Chegamos a um ponto e na verdade nunca saímos dele, de que se pessoas cisgêneras nos dizem que devemos ser atestadas(os) como doentes para nos tratarem, tudo bem. Se precisamos de laudos, provas e tudo mais que nos identifiquem possuidoras(es) de transtorno mental/comportamental necessários à retificação dos documentos, faremos o quê? Colocaremos-nos mais uma vez nas mãos de um (cis)tema que nos obriga a pedir permissão de existir. Se um erro aconteceu no momento do nascimento por avaliação da morfologia genital, não nos dão o direito de corrigir esse erro. Não nos dão o direito de corrigir sem depender de uma pessoa cisgênera para dar ou não a permissão para que isso ocorra, para ter minha vida em meu poder. Não nos dão direitos simplesmente.

Não só param aí as decisões tomadas por nós, pois mesmo nas relações permeadas pelo “teórico” afeto, também se vê a sobreposição de poder, quando homens cis héteros dizem para mulheres trans*: “Gostei de você, quero você”. Como se a decisão fosse a deles, nunca a nossa, pois na nossa cultura não deveríamos “escolher” e já seria um verdadeiro “milagre” atrairmos uma pessoa sem ela estar bêbada ou sem a enganarmos escondendo nossa “verdadeira identidade” (identidade essa que não se verifica psiquicamente mas compulsoriamente). Não é inteligível nem aceitável nossa opção de revelar ou não nossa condição trans*, afinal, o mundo precisa saber e se defender de nós, que existimos para “enganar”, né? E precisamos ser resumidas(dos) a um genital, para tornar as coisas simples, muito simples, o mais simples possível até chegar no religioso e científico “macho” e “fêmea” que tantos discursos transfóbicos amam se sustentar.

Parem com isso. Devem-nos o direito de decidirmos por nós mesm@s, de corrigir erros que não fomos nós quem cometemos, de decidir o que fazer com nossos corpos, de decidir o que fazer com nossas vidas! Não vou pedir permissão para existir assim como não vou pedir permissão para me aceitar! Não irei faltar-lhes com respeito, porém não vou permitir que me subjuguem ou que me resumam, pois não posso ser resumida, principalmente não irei ser resumida a um órgão, a um gênero que não me define, nem a um monte de conceitos cisnormativos que me impuseram.

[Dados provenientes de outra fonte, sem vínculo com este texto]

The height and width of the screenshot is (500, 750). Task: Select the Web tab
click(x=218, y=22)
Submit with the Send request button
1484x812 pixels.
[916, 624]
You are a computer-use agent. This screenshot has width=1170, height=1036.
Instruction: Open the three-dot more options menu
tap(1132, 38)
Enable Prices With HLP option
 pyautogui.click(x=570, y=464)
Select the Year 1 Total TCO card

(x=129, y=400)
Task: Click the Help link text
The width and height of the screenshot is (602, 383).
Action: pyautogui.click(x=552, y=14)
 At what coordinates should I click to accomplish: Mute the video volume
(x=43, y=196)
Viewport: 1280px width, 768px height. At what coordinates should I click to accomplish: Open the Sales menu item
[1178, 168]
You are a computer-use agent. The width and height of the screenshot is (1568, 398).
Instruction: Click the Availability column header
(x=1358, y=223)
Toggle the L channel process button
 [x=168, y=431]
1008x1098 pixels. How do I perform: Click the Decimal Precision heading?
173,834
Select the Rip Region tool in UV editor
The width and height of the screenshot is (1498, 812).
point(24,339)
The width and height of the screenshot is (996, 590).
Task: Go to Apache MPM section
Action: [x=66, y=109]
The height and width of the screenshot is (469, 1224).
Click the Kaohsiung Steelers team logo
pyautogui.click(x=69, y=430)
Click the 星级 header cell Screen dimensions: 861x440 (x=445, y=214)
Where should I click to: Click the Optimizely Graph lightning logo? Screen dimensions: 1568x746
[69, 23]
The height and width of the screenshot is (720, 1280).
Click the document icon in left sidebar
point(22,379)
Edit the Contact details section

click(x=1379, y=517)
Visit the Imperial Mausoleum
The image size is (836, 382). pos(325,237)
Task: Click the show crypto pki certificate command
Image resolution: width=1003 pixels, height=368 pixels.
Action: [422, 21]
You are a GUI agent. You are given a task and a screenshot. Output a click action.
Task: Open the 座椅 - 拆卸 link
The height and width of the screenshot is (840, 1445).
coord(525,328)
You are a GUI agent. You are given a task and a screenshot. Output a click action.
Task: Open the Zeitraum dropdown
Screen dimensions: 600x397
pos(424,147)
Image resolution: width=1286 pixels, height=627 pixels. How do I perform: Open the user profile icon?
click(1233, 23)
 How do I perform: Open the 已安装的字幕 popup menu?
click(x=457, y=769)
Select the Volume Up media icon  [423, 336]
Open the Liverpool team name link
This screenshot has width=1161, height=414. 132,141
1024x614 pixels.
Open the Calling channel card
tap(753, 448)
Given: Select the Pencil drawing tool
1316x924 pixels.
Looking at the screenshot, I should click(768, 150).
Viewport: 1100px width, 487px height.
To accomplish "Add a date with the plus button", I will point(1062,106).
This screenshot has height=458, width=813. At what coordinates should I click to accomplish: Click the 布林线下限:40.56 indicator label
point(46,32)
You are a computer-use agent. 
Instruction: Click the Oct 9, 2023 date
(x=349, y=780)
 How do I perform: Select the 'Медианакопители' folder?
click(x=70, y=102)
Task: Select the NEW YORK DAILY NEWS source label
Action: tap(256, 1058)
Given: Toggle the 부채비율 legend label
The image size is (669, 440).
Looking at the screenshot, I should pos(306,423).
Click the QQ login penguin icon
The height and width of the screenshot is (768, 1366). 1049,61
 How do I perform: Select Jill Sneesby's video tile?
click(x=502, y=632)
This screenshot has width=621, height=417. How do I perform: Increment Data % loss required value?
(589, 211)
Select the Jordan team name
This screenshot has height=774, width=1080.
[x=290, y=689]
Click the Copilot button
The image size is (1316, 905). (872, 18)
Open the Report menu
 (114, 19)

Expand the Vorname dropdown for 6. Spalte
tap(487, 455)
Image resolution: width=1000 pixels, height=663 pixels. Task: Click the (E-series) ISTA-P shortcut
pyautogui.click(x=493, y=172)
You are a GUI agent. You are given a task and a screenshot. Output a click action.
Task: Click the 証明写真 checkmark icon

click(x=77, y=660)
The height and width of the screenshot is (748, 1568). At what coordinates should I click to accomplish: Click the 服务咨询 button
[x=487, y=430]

Se não tivesse meus cabelos longos “de mulher”, minhas saias “de mulher”, meus sapatos “de mulher”, meu rosto “de mulher”, seria “mulher” mesmo assim. Podem me tirar e negar o que não tenho. Mas não podem tirar minha essência, minha alma e minha vida, pois senhoras e senhores CIS, sinto informá-los, mas são puramente e naturalmente “de mulher”.